Le motivazioni di Buffon
«Rassegnare le mie dimissioni un minuto dopo la fine della gara contro la Bosnia era un atto impellente, che mi usciva dal profondo», ha dichiarato Buffon, descrivendo la sua scelta come «spontanea come le lacrime e quel male al cuore che so di condividere con tutti voi».
L’ex portiere ha spiegato di aver atteso, su richiesta, per permettere «le giuste riflessioni a tutti». Tuttavia, con le dimissioni del presidente Gravina, si è sentito «libero di fare quello che sento come atto di responsabilità».

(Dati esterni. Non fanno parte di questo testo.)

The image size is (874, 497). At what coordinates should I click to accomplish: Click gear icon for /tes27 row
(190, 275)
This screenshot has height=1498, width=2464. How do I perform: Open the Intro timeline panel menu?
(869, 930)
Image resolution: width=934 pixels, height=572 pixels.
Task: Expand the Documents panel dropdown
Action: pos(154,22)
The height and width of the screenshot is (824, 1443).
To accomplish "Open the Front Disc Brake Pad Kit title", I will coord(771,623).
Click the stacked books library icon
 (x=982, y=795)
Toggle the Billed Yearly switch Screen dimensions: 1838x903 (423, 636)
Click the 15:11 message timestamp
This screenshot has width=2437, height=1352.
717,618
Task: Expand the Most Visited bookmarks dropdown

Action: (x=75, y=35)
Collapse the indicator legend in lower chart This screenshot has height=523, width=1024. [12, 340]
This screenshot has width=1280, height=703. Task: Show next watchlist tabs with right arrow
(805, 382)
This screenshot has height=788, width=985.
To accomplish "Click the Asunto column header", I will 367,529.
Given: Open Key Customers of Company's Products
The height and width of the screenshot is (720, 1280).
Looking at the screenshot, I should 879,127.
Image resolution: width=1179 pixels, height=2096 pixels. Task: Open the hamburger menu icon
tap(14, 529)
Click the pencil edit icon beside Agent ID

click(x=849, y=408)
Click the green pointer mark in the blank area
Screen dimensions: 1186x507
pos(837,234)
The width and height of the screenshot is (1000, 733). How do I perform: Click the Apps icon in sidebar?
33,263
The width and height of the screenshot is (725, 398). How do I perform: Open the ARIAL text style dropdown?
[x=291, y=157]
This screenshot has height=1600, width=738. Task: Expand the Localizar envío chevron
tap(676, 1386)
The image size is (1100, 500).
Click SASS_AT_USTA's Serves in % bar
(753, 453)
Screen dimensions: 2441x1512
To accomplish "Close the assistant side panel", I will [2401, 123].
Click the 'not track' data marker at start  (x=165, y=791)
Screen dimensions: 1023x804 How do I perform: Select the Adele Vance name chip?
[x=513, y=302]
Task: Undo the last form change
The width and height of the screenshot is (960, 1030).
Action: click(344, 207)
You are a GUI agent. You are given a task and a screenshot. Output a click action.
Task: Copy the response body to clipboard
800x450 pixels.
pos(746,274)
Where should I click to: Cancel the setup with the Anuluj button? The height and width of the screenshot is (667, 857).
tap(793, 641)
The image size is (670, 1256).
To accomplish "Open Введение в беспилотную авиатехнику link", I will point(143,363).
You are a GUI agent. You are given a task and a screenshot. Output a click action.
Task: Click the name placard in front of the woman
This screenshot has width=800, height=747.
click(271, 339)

Ha inoltre sottolineato l’importanza di lasciare «a chi verrà dopo la libertà di scegliere la figura che riterrà migliore per ricoprire il mio ruolo». Buffon ha ribadito con chiarezza l’obiettivo principale del suo incarico: «L’obiettivo era riportare al Mondiale la Nazionale e non ci siamo riusciti».
Il bilancio dell'incarico
Durante il suo mandato, Buffon ha affermato di aver svolto il proprio ruolo con grande energia e dedizione, operando come un anello di congiunzione tra i vari settori giovanili.
L’obiettivo era costruire un progetto di crescita strutturato, esteso fino alla Nazionale Under 21. Ha inoltre promosso l’inserimento di figure con forte esperienza, mirando a cambiamenti con una visione a medio e lungo termine, fondati su merito e specializzazione delle mansioni.
Ha concluso il suo messaggio con un tono di profonda gratitudine, definendo la rappresentanza della Nazionale un «onore e una passione che lo devorano sin da ragazzo», e con un sentito «Forza Azzurri sempre».